→ Given records:
++++++++++++++++++++

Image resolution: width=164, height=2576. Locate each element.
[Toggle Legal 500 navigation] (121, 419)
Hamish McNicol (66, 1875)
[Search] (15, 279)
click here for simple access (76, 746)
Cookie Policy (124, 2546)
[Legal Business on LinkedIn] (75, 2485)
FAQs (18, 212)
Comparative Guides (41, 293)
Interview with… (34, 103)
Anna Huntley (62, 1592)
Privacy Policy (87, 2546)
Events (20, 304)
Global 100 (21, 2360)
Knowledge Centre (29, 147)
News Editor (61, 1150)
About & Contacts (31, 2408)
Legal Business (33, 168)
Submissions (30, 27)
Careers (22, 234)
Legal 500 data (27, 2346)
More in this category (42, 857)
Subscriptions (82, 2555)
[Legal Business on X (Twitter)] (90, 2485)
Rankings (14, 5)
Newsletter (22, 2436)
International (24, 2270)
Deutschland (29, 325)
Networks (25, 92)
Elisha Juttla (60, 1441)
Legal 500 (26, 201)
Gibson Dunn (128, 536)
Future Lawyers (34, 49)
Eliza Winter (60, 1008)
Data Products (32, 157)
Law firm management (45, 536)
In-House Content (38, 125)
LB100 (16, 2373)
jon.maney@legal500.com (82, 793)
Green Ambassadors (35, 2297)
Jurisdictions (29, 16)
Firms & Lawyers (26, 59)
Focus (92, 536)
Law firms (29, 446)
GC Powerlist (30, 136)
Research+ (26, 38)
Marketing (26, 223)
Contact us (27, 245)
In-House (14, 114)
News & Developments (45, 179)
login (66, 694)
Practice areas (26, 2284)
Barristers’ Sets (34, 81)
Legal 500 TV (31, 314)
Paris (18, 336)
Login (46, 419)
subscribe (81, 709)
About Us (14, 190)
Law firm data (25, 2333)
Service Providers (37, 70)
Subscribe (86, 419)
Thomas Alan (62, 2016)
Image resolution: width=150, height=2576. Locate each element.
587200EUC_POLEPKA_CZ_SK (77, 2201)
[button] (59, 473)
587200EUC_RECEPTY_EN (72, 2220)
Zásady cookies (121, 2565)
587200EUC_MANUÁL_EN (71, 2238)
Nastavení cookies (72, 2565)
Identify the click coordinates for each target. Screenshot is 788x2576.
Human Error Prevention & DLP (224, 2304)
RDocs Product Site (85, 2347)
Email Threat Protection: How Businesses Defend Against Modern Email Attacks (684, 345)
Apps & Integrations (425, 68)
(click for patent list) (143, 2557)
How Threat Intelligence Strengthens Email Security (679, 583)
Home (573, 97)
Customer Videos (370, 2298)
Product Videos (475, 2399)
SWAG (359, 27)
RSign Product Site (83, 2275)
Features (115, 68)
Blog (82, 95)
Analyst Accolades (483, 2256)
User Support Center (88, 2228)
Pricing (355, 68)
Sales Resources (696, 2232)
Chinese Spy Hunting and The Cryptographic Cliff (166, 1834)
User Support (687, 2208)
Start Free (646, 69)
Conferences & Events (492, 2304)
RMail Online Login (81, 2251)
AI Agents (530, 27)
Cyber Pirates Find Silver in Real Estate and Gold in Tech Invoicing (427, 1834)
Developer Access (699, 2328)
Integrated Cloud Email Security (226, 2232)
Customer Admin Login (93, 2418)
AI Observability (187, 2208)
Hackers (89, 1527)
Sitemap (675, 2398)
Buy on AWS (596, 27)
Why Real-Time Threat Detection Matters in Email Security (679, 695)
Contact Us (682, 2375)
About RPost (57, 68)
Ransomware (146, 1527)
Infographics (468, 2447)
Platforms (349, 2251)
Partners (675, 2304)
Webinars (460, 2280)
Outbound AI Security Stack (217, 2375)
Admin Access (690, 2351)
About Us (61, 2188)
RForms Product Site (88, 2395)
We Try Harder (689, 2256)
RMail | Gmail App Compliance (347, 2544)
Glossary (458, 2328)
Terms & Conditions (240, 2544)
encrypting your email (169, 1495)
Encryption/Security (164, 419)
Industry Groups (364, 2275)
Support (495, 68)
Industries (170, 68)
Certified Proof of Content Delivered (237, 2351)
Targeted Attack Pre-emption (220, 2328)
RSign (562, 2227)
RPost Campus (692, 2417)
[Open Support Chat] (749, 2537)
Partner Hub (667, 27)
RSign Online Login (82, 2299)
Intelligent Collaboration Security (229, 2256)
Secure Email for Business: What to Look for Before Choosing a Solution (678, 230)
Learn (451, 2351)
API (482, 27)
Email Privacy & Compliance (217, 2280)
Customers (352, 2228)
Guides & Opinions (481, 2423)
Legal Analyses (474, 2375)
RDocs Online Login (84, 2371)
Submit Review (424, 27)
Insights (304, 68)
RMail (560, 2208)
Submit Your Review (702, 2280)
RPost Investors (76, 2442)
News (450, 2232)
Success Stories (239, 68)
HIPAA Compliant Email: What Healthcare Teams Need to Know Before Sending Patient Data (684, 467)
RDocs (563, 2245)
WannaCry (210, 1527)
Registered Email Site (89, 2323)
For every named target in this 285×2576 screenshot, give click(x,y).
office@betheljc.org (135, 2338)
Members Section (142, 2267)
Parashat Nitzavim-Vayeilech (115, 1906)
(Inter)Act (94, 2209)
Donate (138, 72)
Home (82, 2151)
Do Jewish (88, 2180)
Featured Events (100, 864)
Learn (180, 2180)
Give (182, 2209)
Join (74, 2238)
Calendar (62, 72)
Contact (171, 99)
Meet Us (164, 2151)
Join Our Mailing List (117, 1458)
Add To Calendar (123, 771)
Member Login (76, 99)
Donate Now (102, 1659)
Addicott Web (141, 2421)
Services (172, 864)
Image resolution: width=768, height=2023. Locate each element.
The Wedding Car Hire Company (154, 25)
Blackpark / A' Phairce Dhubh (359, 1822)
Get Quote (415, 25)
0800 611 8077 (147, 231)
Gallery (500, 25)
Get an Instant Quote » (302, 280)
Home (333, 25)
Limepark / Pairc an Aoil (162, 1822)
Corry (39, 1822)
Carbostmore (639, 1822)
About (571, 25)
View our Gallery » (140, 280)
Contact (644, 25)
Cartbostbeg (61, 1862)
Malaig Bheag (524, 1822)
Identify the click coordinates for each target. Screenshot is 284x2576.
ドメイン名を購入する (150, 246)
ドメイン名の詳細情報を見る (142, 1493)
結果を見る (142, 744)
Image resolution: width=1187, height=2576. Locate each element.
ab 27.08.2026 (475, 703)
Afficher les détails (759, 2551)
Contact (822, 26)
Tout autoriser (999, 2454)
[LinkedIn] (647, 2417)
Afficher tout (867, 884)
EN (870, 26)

++++++++++++++++++++

→ Activity:
Could you transcribe the entries above word for word, from the line with "Global 100 (21, 2360)" down to the line with "RDocs Product Site (85, 2347)", keeping both?

→ Answer space:
Global 100 (21, 2360)
Knowledge Centre (29, 147)
News Editor (61, 1150)
About & Contacts (31, 2408)
Legal Business (33, 168)
Submissions (30, 27)
Careers (22, 234)
Legal 500 data (27, 2346)
More in this category (42, 857)
Subscriptions (82, 2555)
[Legal Business on X (Twitter)] (90, 2485)
Rankings (14, 5)
Newsletter (22, 2436)
International (24, 2270)
Deutschland (29, 325)
Networks (25, 92)
Elisha Juttla (60, 1441)
Legal 500 (26, 201)
Gibson Dunn (128, 536)
Future Lawyers (34, 49)
Eliza Winter (60, 1008)
Data Products (32, 157)
Law firm management (45, 536)
In-House Content (38, 125)
LB100 (16, 2373)
jon.maney@legal500.com (82, 793)
Green Ambassadors (35, 2297)
Jurisdictions (29, 16)
Firms & Lawyers (26, 59)
Focus (92, 536)
Law firms (29, 446)
GC Powerlist (30, 136)
Research+ (26, 38)
Marketing (26, 223)
Contact us (27, 245)
In-House (14, 114)
News & Developments (45, 179)
login (66, 694)
Practice areas (26, 2284)
Barristers’ Sets (34, 81)
Legal 500 TV (31, 314)
Paris (18, 336)
Login (46, 419)
subscribe (81, 709)
About Us (14, 190)
Law firm data (25, 2333)
Service Providers (37, 70)
Subscribe (86, 419)
Thomas Alan (62, 2016)
Image resolution: width=150, height=2576. Locate each element.
587200EUC_POLEPKA_CZ_SK (77, 2201)
[button] (59, 473)
587200EUC_RECEPTY_EN (72, 2220)
Zásady cookies (121, 2565)
587200EUC_MANUÁL_EN (71, 2238)
Nastavení cookies (72, 2565)
Identify the click coordinates for each target. Screenshot is 788x2576.
Human Error Prevention & DLP (224, 2304)
RDocs Product Site (85, 2347)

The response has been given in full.